J'ai eu trop de hâte ce matin, - dans le touchant (?) plaisir que me causait votre voix, - à accepter la fête de demain soir. Ma fatigue, mon affreux vertige qui me donne l'aspect d'avoir bu autant que Ginet, - m'obligent à quitter le moins possible mon étage. J'ai dû refuser déjà d'aller déjeuner demain avec Briand (?) chez Madame Bulteau , et je crois raisonnable de garder quelques forces pour le chagrin que me causera, malgré tout, ces jours-ci, le départ de Tom (?)

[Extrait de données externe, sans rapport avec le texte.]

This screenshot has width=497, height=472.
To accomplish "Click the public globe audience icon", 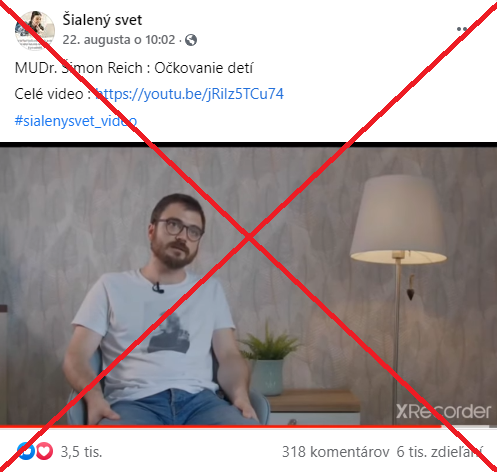I will click(x=191, y=40).
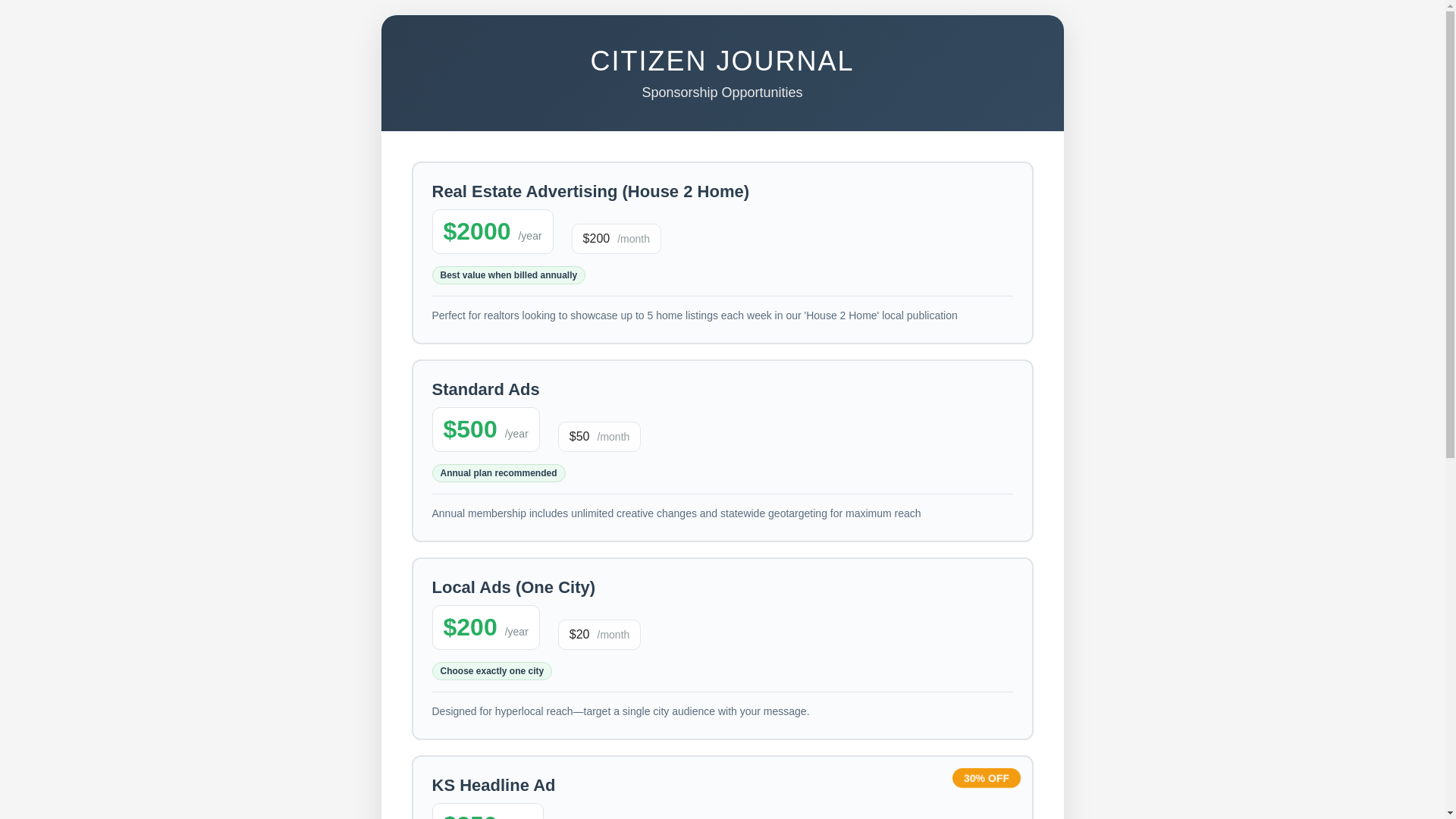
Task: Select the Local Ads (One City) heading
Action: tap(513, 588)
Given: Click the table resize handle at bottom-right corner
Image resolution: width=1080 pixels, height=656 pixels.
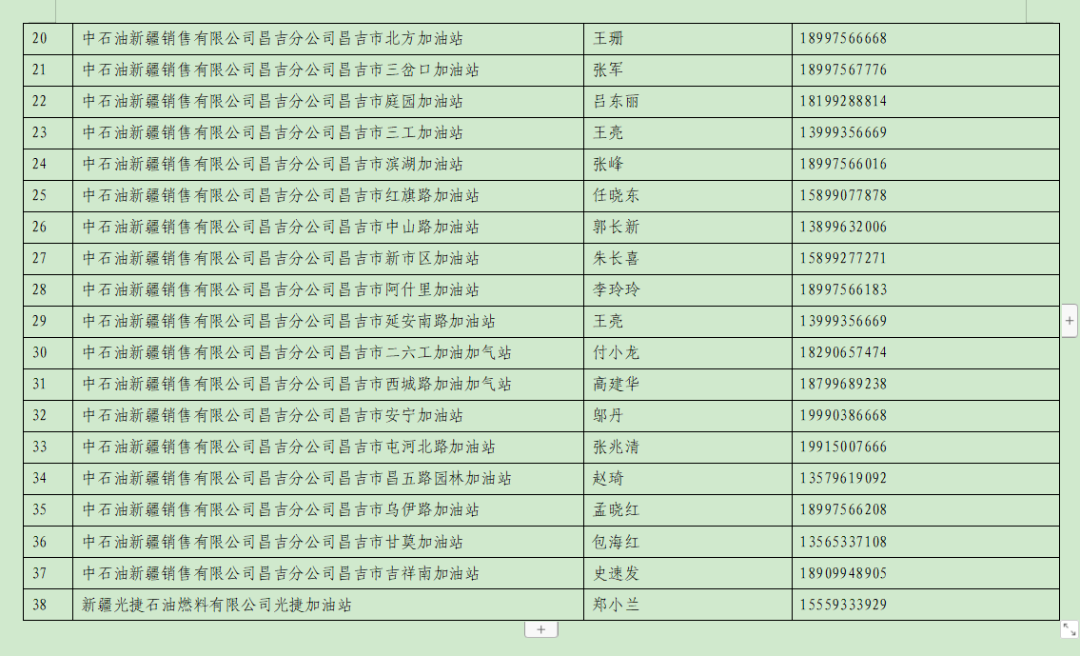Looking at the screenshot, I should (x=1069, y=629).
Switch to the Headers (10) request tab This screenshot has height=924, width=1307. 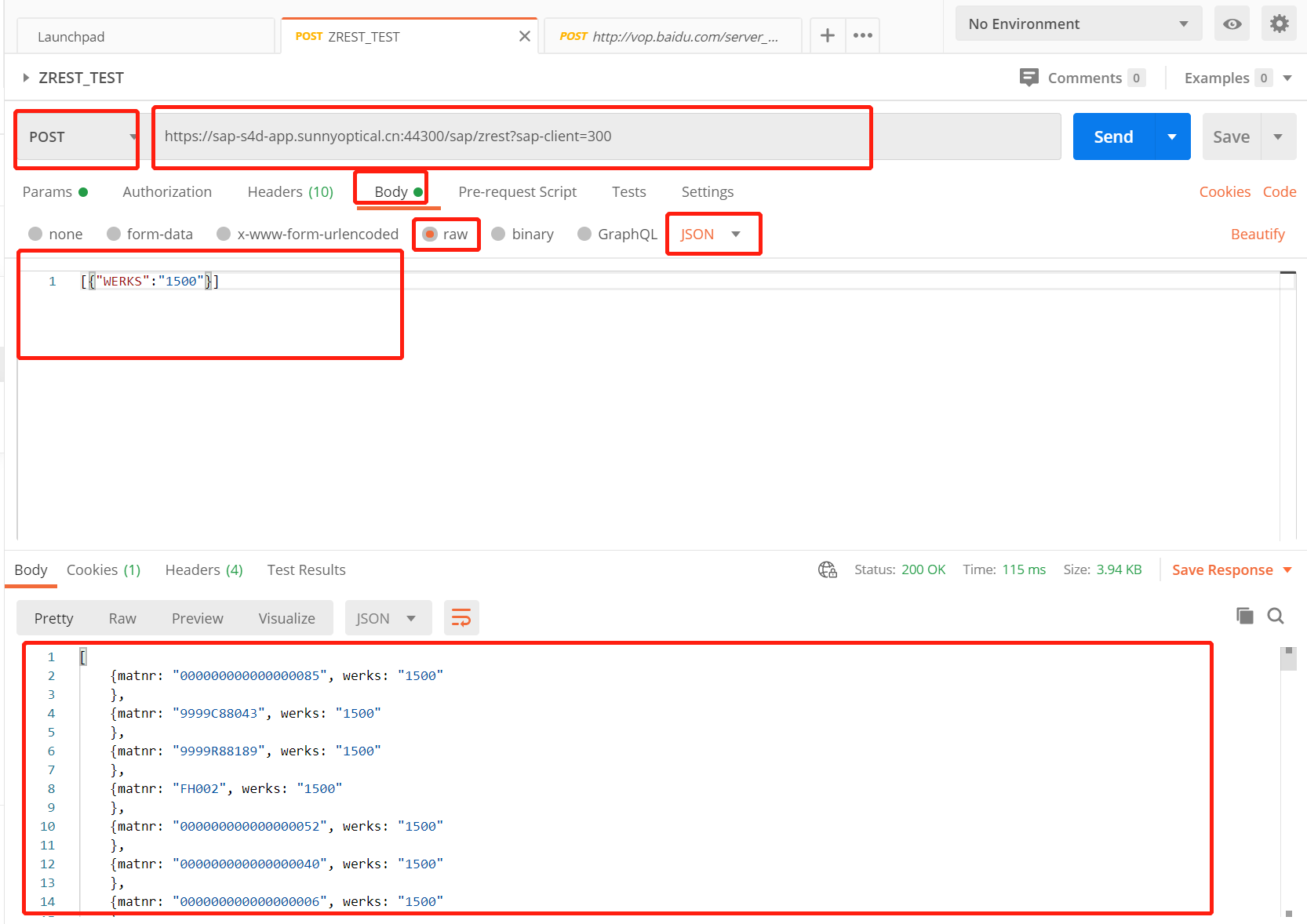pyautogui.click(x=289, y=191)
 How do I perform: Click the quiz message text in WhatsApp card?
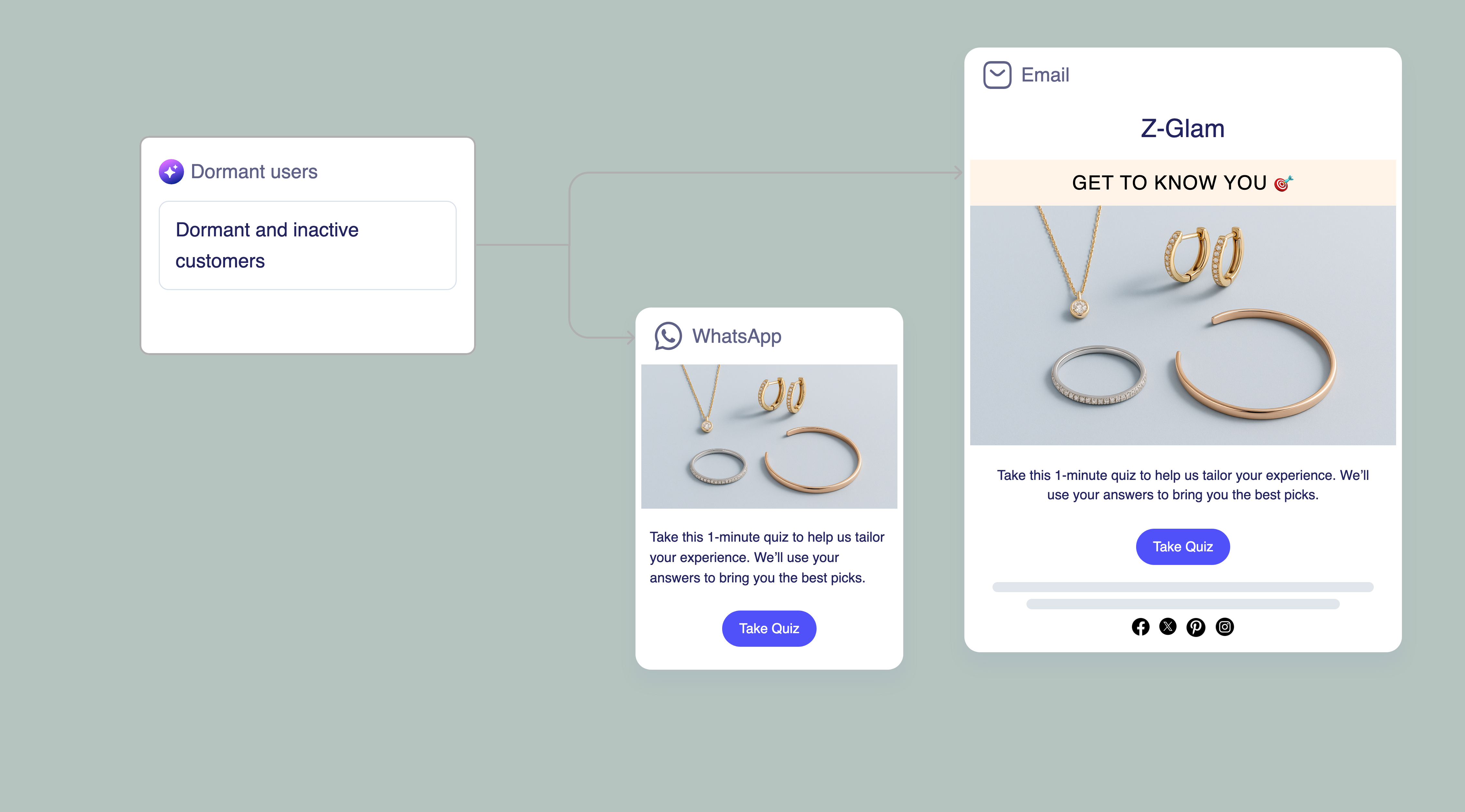767,557
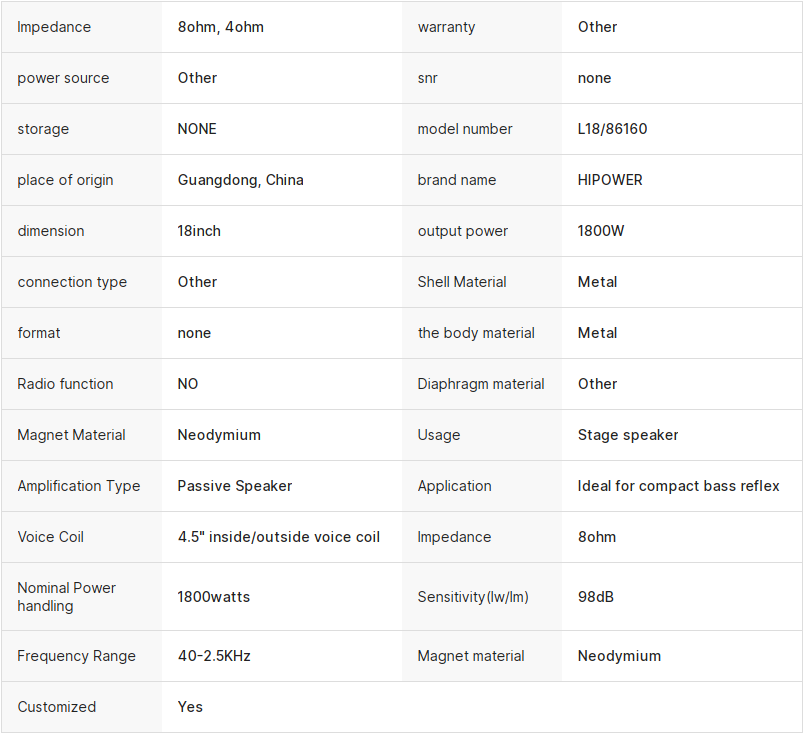Image resolution: width=808 pixels, height=735 pixels.
Task: Click the Customized Yes value
Action: point(190,707)
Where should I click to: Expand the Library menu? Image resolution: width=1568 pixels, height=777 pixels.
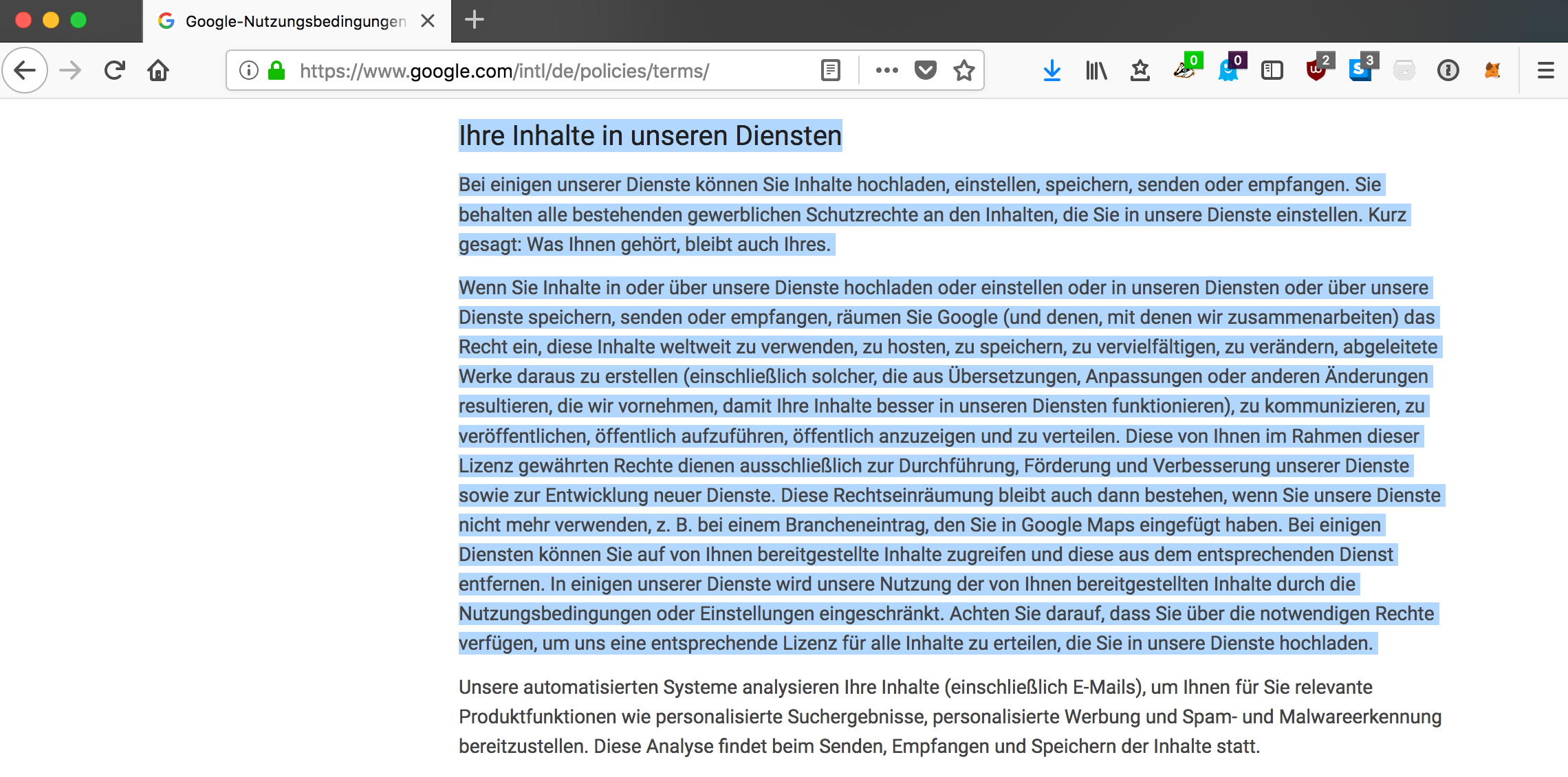point(1096,70)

Si dimanche soir, vous n'aviez rien à faire, vous trouveriez à dîner chez moi Hélène, Geneviève de Tinan, quelques autres encore, le tout dans la stricte intimité que commande l'apparition toujours probable de l'huissier, - qui est peut-être un homme charmant, et justement tout à fait ce qu'il faudrait. N'oubliez pas que le 5 février, en dépit de cet officier ministériel, - il y a chez moi un gala avec vous et tout le toutim.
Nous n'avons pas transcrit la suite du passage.